Design a flu-shot A/B/n campaign experiment
Company: CVS Health
Role: Data Scientist
Category: Analytics & Experimentation
Difficulty: hard
Interview Round: Technical Screen
You are the analytics owner for a Fall 2025 pharmacy campaign to increase in-store flu vaccinations using SMS and Email. Design and evaluate the experiment end-to-end.
Context
- Target customers: adults with pharmacy loyalty IDs, across CA/NY/TX. Outcome = received flu shot at your pharmacies within Sept–Nov 2025.
- Channels: SMS, Email; both have per-send costs (SMS=$0.02, Email=$0.001). Deliverability varies (SMS 92%, Email 98%).
Tasks
1) Experimental design
- Choose between A/B (one channel vs control) or 2x2 factorial (SMS on/off x Email on/off). Justify considering potential interaction, interference, and send-cost constraints.
- Define eligibility, exclusion (e.g., opt-outs, prior vaccination), randomization unit (person vs household), and stratification variables (age band, state, past visits).
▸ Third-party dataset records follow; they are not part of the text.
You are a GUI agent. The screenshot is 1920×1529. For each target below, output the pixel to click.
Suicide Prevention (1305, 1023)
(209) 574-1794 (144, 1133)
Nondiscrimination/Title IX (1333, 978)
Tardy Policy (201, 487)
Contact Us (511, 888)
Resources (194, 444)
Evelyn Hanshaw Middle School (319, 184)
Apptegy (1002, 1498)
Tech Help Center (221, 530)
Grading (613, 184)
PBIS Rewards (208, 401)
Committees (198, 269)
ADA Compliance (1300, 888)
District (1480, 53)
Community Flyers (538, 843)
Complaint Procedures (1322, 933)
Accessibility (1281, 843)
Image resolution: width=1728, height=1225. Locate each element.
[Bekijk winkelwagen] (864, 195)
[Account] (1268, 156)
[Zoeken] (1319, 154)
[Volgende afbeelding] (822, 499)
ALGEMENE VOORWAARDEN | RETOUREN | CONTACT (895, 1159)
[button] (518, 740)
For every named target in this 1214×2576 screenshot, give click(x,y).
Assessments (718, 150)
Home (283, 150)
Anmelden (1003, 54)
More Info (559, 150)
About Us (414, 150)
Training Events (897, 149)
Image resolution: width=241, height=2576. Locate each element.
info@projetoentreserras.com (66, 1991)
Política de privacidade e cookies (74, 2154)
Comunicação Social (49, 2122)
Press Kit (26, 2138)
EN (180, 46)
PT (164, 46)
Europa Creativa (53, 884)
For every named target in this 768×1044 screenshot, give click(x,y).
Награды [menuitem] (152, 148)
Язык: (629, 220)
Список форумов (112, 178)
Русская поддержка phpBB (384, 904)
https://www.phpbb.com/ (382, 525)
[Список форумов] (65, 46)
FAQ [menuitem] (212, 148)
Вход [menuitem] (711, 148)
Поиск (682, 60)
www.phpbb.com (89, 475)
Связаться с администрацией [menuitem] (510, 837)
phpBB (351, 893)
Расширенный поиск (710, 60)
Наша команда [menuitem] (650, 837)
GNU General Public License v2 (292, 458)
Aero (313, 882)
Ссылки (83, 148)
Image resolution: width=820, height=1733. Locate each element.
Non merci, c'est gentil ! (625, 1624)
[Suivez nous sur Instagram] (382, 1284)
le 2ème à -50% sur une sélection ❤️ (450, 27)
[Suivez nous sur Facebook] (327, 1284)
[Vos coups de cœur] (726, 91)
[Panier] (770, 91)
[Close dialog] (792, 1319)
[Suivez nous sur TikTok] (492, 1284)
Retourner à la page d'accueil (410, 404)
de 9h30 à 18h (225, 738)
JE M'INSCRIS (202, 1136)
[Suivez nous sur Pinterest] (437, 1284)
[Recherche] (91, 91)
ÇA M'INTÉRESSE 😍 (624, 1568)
- Specify primary metric (absolute lift in vaccination rate) and guardrail metrics (opt-outs, complaints, no-show appointments, capacity).
2) Sample size and power (show formulas and numeric results)
- Baseline vaccination rate assumed 8.0%; minimum detectable effect (MDE) 1.5 percentage points; two-sided alpha=0.05, power=0.80. Compute per-arm sample size ignoring clustering, then discuss inflation for household clustering with ICC=0.01 and average household size=1.3.
3) Compliance and analysis
- Only a fraction of treated are actually exposed (deliverability + opens). Define Intention-To-Treat (ITT) estimator and compute Treatment-On-The-Treated (TOT) using deliverability as an instrument. Show the relationship TOT ≈ ITT / compliance, and state assumptions.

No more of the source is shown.